BEGIN

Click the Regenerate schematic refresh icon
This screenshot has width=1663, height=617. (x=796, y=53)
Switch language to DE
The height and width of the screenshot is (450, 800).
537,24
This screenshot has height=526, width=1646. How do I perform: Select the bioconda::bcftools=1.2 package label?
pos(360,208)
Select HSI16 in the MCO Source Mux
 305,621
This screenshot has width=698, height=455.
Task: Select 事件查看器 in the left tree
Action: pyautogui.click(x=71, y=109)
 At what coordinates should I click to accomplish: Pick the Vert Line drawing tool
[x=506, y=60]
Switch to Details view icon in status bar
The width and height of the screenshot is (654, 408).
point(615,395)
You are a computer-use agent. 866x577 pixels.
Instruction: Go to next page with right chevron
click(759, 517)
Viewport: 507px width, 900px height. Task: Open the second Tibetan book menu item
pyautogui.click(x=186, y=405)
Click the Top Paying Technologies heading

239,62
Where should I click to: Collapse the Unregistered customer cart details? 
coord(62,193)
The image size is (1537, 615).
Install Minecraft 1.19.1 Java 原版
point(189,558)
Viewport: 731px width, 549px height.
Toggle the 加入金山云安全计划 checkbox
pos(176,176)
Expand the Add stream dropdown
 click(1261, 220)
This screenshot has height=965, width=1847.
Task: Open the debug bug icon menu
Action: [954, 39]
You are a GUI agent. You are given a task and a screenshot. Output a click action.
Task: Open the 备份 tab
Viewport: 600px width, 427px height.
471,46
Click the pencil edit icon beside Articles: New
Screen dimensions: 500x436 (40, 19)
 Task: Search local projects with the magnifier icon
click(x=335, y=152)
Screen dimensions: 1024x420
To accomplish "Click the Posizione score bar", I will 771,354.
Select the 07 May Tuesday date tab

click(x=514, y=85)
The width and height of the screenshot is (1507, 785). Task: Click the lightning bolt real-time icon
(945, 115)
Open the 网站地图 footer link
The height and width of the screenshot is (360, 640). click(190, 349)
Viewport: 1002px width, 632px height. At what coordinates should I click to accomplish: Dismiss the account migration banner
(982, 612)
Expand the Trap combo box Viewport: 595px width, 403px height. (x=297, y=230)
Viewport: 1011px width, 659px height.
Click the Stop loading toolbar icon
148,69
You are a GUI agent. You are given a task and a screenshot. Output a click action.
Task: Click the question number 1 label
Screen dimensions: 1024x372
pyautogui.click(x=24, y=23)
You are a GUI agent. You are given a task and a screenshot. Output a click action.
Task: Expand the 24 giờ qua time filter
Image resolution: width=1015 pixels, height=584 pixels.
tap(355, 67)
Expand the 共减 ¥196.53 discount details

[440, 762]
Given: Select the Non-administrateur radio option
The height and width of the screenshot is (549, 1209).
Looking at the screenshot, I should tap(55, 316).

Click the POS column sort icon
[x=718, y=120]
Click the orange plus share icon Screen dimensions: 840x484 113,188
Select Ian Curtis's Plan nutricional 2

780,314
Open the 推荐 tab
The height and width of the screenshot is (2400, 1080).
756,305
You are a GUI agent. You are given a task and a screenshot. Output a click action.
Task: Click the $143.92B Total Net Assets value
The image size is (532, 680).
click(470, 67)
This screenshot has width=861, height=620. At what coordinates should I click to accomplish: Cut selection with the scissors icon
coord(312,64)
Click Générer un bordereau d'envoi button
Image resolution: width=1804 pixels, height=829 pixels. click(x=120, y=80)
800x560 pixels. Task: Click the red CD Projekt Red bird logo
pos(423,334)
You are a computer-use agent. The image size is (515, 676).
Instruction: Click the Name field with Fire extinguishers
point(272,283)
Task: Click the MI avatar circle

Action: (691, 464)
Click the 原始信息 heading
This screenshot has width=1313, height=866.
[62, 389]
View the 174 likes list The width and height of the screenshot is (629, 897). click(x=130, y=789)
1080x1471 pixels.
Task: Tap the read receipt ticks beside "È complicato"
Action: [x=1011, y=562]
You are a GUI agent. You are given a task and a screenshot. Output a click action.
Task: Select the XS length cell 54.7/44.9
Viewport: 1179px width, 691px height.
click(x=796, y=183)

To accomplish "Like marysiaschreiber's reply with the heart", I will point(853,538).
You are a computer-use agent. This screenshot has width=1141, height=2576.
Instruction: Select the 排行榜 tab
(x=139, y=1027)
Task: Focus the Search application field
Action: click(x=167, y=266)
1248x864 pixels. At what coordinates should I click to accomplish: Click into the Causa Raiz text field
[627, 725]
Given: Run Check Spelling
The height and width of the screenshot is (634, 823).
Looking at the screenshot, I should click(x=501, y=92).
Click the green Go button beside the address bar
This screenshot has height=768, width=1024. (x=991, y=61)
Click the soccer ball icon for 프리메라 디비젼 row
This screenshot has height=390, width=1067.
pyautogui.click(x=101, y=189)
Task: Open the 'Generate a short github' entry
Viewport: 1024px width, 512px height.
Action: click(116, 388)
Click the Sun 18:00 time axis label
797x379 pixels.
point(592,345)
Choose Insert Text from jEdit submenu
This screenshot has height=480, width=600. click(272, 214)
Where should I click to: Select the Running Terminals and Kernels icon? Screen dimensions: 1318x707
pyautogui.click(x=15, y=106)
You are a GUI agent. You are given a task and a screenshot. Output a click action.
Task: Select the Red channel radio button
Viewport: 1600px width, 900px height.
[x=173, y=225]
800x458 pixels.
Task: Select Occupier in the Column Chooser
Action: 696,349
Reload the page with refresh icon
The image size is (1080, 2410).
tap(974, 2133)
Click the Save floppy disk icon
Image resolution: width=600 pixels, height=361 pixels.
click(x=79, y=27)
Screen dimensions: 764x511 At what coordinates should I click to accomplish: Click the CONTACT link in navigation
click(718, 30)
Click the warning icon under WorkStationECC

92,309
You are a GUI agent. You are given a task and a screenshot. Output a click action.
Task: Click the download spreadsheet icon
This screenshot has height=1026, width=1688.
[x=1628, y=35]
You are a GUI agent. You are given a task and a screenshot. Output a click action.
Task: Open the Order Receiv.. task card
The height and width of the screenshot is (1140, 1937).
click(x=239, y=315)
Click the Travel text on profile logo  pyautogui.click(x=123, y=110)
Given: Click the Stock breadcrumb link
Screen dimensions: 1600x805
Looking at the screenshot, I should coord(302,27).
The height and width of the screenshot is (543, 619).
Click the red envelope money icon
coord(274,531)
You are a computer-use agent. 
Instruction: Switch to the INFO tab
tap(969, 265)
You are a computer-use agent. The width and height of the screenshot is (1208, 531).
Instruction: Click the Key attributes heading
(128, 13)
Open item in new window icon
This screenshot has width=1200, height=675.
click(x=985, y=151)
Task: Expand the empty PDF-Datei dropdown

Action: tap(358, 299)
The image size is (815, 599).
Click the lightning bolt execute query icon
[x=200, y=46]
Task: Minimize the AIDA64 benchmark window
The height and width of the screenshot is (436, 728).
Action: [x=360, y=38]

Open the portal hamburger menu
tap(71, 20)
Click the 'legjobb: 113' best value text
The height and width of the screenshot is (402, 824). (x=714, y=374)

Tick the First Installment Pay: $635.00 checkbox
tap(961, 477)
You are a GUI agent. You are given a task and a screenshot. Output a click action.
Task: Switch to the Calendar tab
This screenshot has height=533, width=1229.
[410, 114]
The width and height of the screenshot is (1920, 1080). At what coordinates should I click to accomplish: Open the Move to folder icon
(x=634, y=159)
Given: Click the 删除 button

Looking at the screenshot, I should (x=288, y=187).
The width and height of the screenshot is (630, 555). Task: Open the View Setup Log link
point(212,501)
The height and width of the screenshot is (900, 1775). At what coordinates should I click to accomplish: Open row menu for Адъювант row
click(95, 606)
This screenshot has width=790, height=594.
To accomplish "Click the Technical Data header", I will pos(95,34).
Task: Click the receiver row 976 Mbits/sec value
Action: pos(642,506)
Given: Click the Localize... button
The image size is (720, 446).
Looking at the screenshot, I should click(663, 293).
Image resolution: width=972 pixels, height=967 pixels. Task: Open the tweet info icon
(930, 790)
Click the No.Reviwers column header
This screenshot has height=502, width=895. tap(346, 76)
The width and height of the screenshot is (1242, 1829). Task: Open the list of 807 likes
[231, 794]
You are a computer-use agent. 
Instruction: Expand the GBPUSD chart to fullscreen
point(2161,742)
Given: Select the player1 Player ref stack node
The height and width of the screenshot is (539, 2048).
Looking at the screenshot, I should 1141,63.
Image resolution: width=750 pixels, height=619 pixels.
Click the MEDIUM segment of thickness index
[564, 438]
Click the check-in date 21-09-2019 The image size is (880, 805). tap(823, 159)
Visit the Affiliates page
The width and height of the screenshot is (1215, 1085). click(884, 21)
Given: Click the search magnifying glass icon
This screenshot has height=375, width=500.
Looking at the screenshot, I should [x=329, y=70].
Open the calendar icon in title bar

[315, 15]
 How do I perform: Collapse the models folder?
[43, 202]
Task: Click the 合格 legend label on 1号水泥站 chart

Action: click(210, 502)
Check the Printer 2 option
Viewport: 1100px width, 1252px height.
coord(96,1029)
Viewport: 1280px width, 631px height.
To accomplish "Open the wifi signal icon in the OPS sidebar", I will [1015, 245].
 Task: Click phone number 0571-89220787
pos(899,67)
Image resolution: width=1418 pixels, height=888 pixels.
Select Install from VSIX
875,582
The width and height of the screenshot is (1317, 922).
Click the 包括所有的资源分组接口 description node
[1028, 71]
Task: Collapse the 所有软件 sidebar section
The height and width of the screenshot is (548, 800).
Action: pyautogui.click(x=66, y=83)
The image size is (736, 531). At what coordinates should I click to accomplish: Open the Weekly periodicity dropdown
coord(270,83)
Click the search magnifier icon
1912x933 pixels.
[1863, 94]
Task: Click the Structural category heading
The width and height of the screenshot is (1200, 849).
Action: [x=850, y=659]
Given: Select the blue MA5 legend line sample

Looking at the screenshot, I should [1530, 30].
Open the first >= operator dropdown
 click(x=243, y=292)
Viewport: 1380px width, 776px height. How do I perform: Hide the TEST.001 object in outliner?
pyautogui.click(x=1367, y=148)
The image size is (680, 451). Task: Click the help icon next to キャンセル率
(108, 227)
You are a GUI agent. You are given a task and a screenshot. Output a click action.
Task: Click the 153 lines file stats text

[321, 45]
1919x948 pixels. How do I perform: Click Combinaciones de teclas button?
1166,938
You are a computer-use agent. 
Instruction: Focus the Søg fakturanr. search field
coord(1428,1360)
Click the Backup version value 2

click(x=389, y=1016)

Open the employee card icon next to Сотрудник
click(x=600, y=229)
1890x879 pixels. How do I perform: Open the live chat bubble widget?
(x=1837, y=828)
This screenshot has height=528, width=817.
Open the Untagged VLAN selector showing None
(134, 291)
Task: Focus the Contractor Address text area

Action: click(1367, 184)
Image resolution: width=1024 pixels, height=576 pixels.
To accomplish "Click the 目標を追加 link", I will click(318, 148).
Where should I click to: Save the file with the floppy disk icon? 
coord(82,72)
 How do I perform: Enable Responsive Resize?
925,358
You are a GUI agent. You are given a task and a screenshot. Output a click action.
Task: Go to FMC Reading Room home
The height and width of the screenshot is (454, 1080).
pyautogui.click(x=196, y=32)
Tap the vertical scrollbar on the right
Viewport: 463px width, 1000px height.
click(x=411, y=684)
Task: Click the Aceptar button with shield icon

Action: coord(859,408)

END

== PROBLEM TO WORK ON ==
Your answer should be one number: how many lines in the records above include "computer".

== EXERCISE RESULT ==
7